::: RECORDS FOR THIS TASK :::
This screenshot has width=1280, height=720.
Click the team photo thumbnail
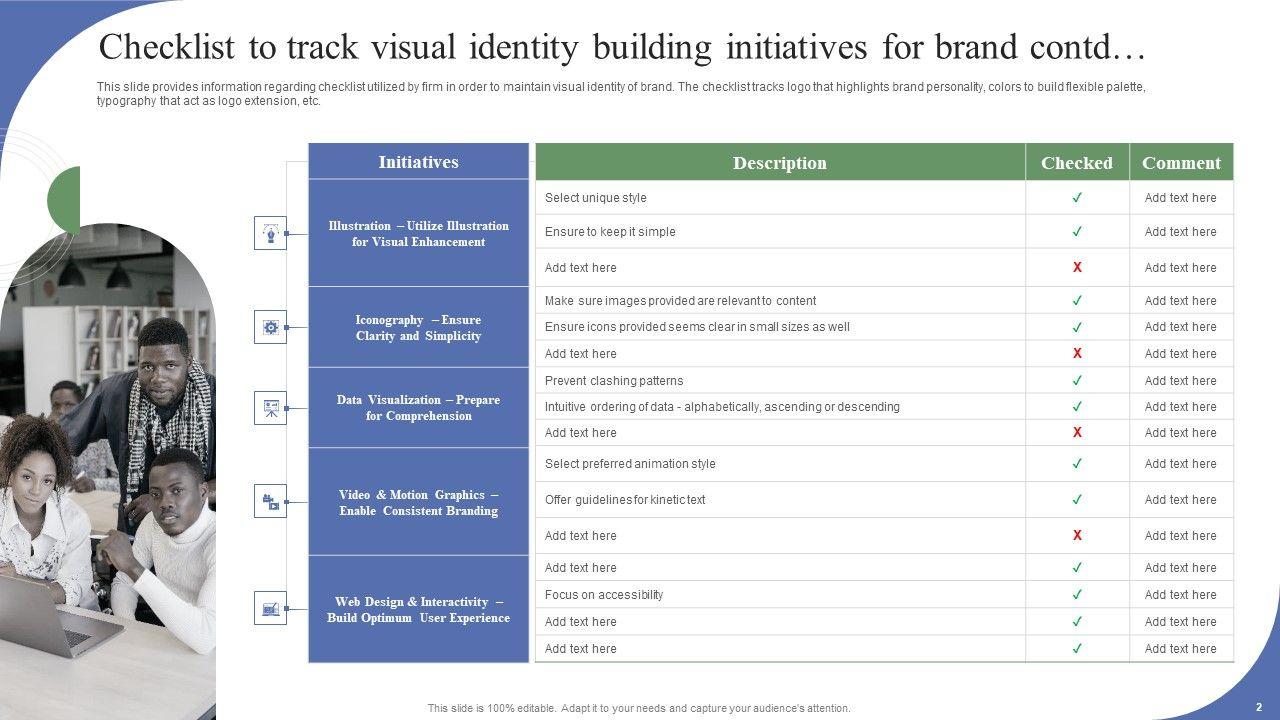tap(107, 470)
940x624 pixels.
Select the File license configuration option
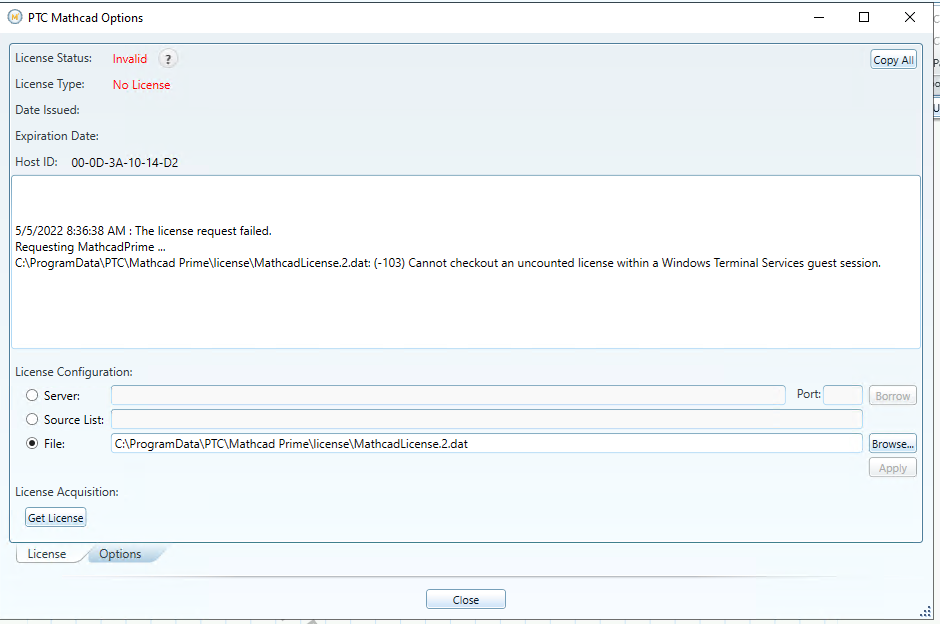pyautogui.click(x=31, y=443)
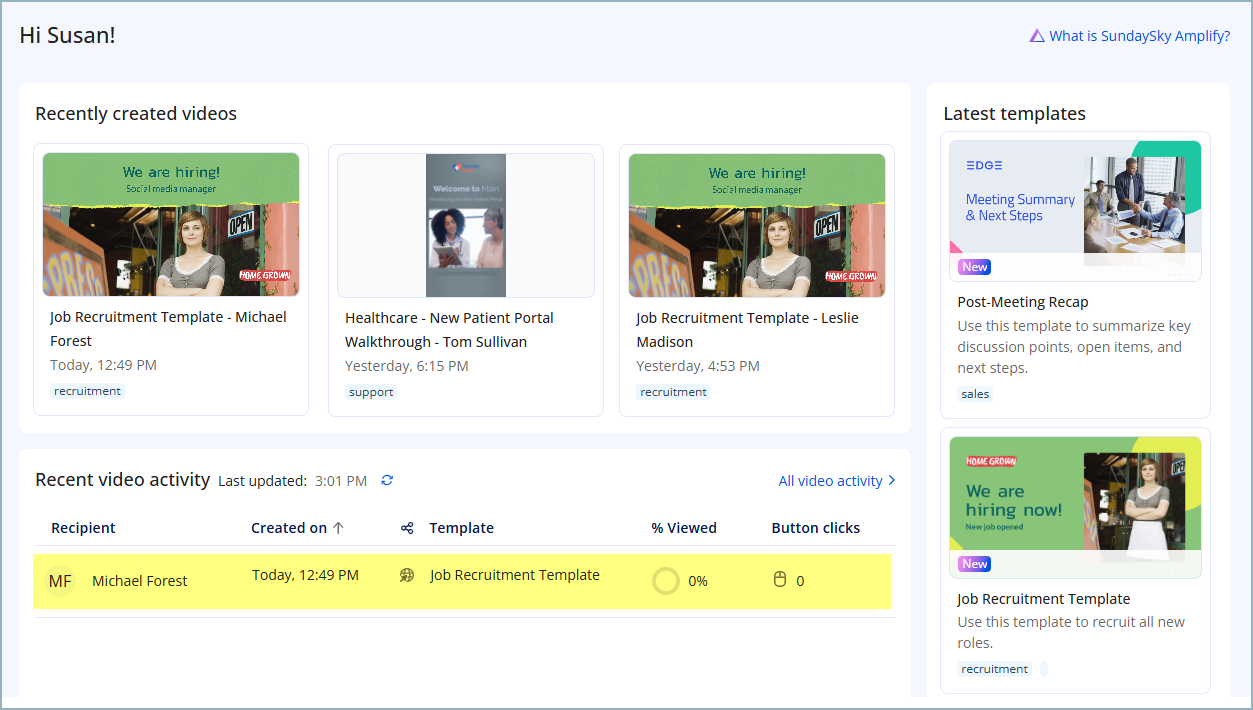Image resolution: width=1253 pixels, height=710 pixels.
Task: Click the support tag on Healthcare video
Action: tap(371, 392)
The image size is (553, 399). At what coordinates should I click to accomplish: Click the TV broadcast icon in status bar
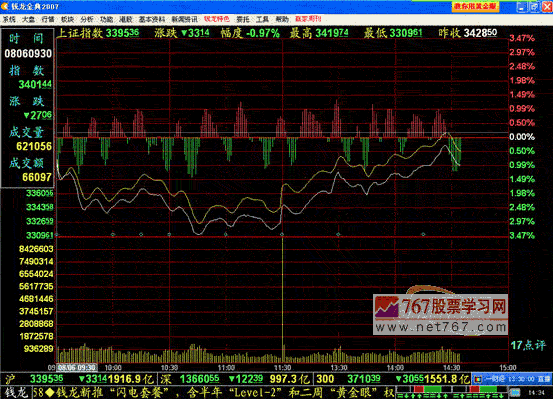[478, 379]
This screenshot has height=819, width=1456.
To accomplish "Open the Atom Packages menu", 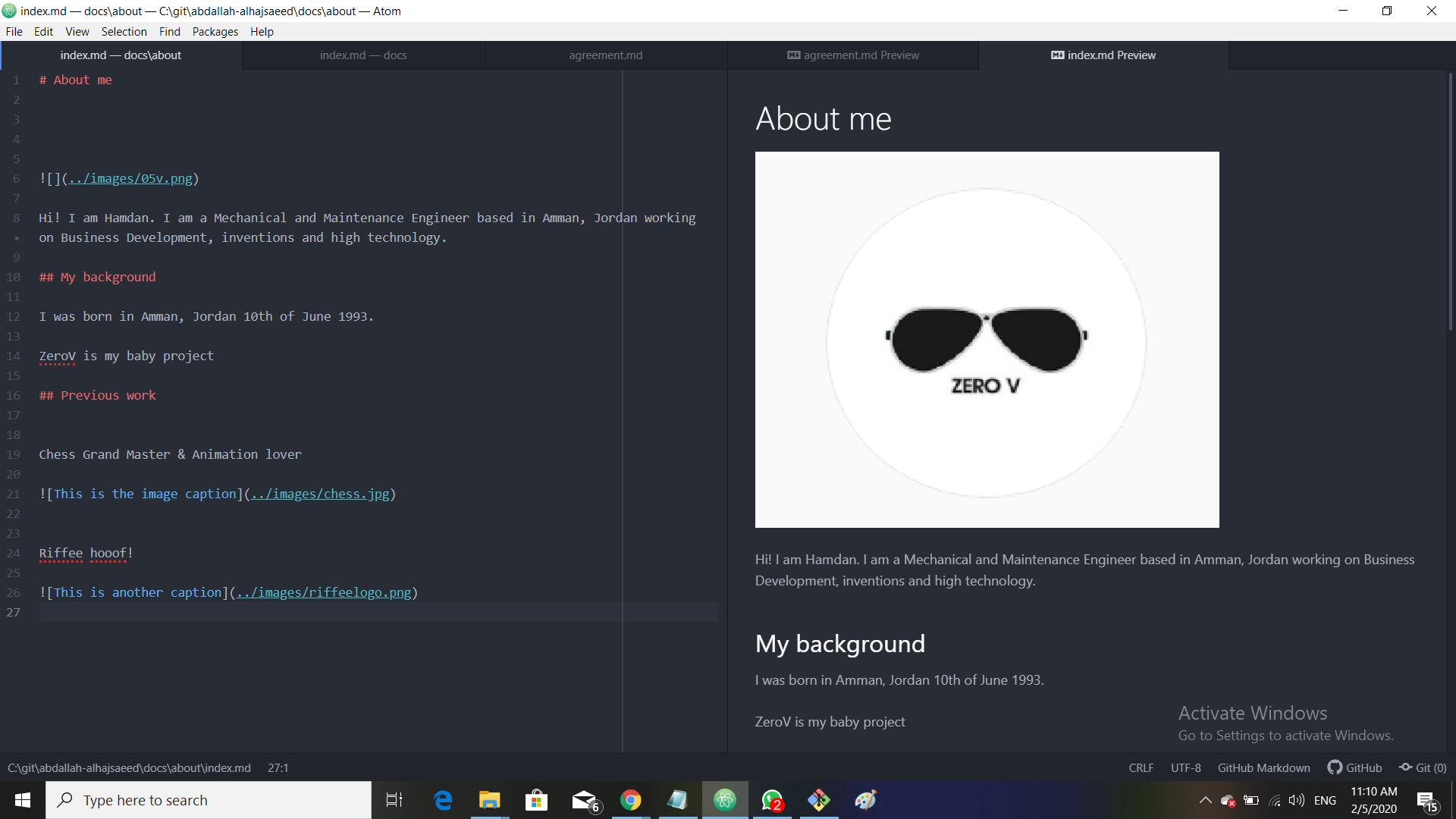I will (214, 32).
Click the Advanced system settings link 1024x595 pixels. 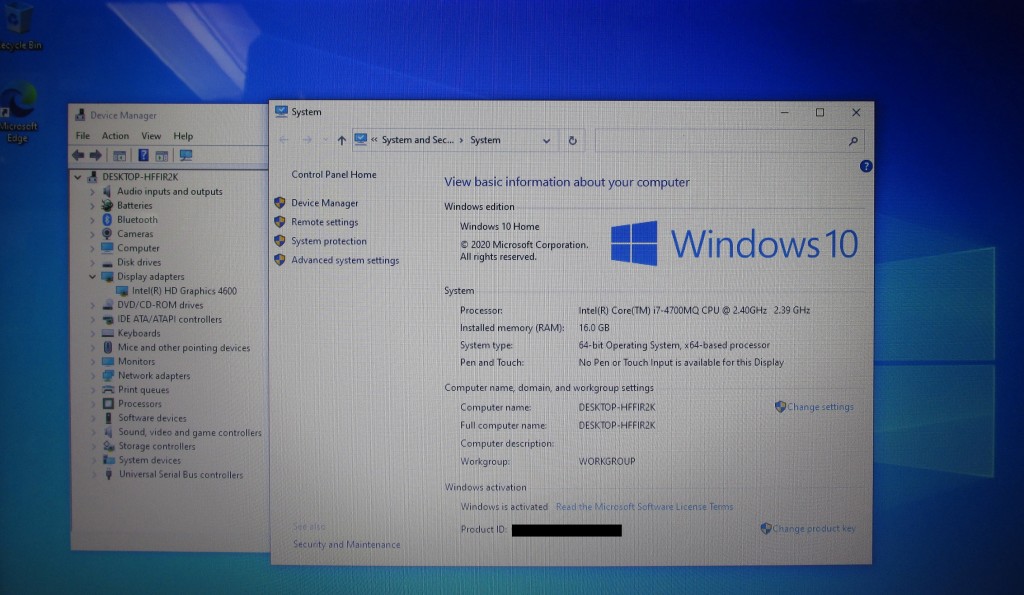344,261
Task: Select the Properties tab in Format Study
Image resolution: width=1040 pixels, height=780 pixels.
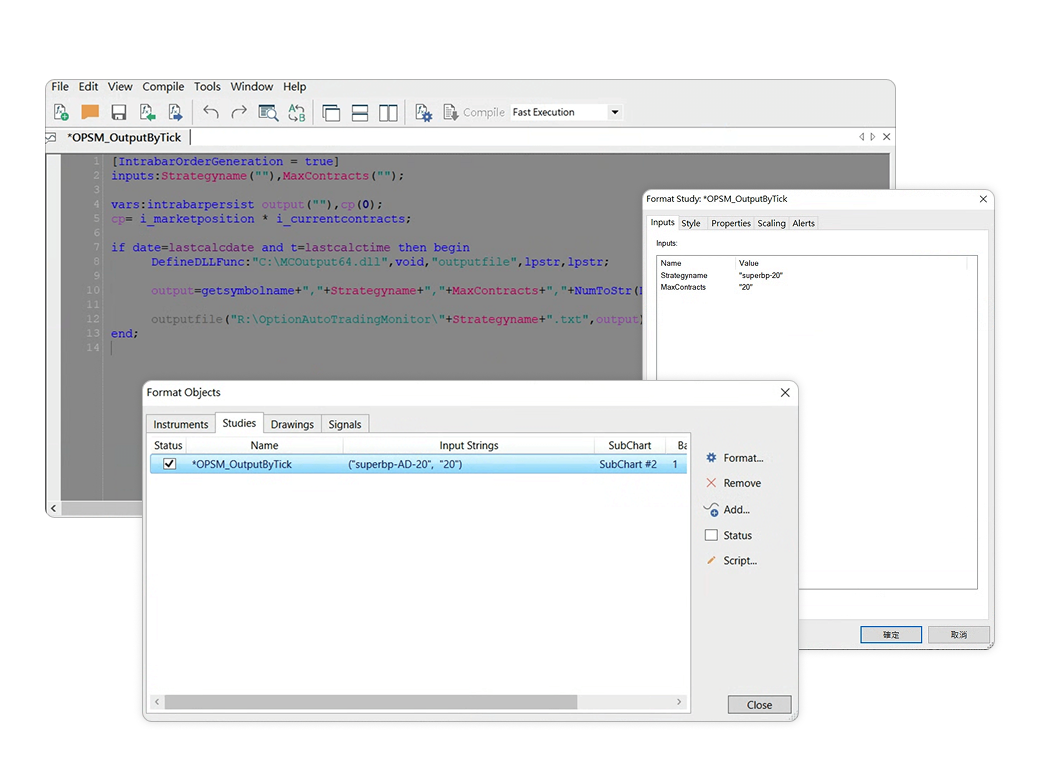Action: point(730,223)
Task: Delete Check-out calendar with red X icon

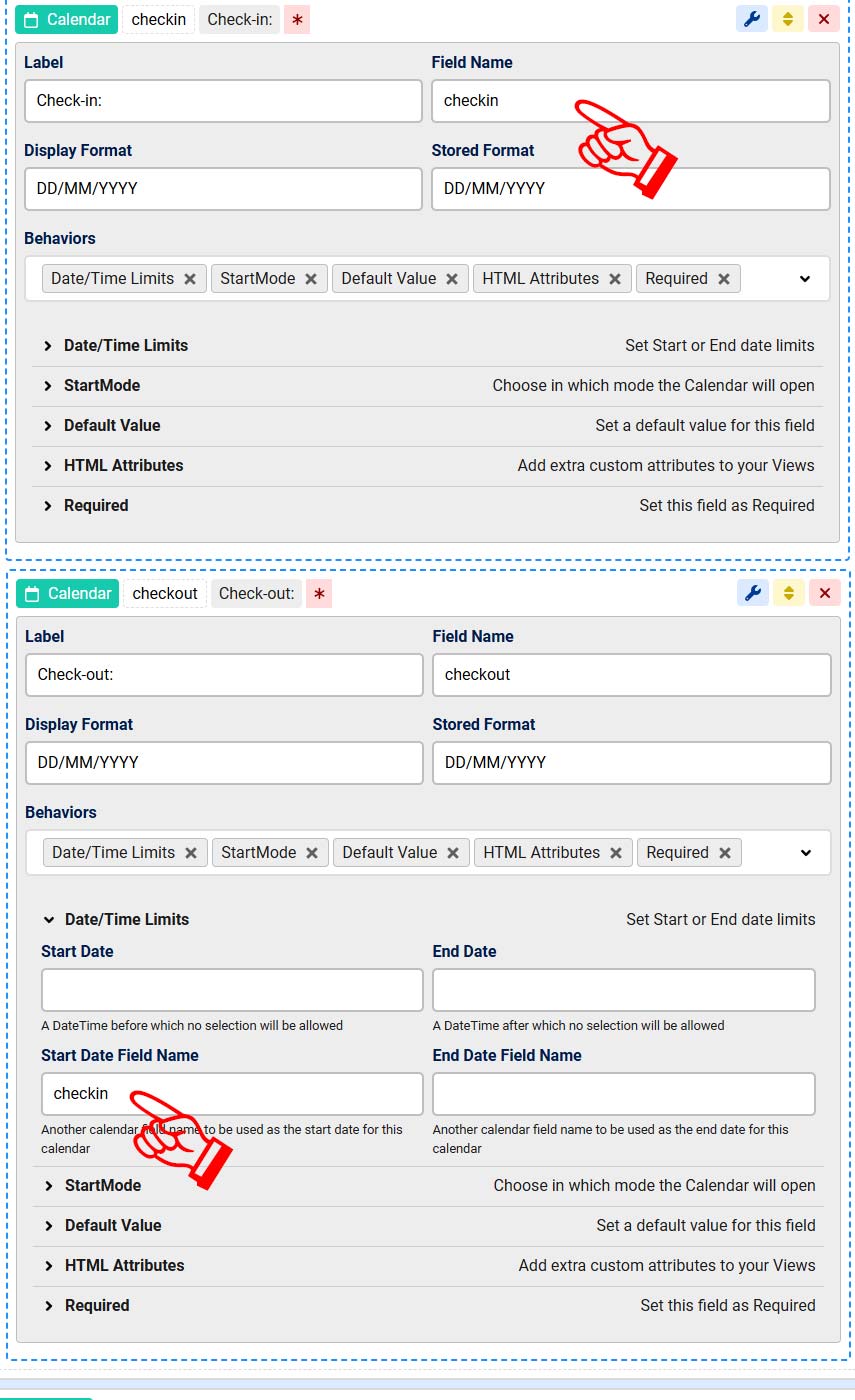Action: pyautogui.click(x=825, y=593)
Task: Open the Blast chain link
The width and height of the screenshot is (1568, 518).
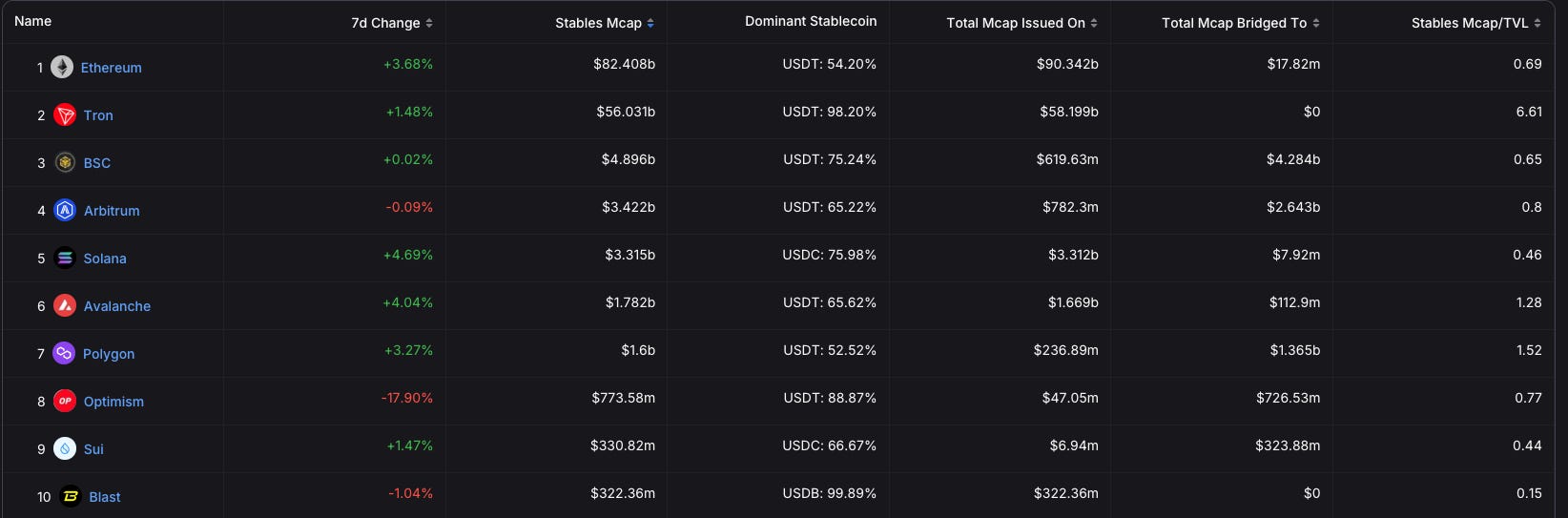Action: [x=105, y=497]
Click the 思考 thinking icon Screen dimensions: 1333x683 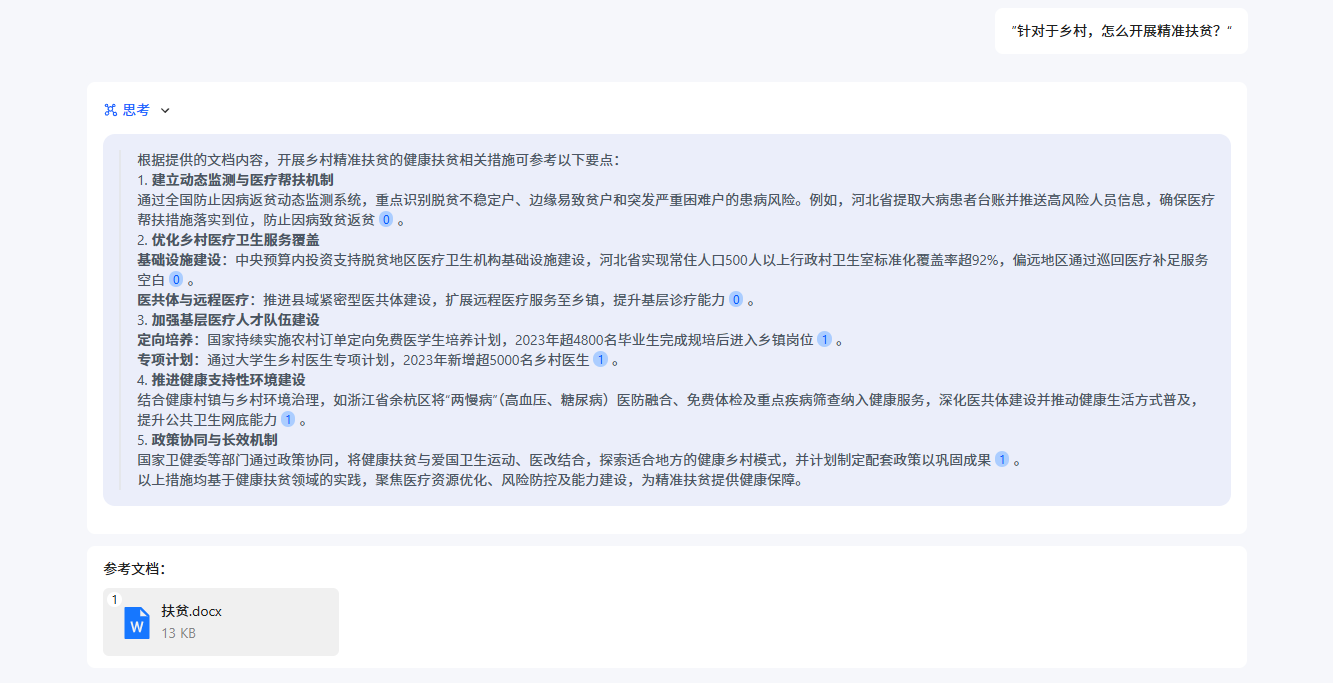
:::
EXERCISE AIM =
Your answer must be the lines from the one containing "Task: Open the Blast chain link" through the final line of the entries, duplicated exactly, with both ends kept and all pictures left out.

FINAL ANSWER =
Task: Open the Blast chain link
The width and height of the screenshot is (1568, 518).
Action: [x=105, y=497]
Click the 思考 thinking icon Screen dimensions: 1333x683 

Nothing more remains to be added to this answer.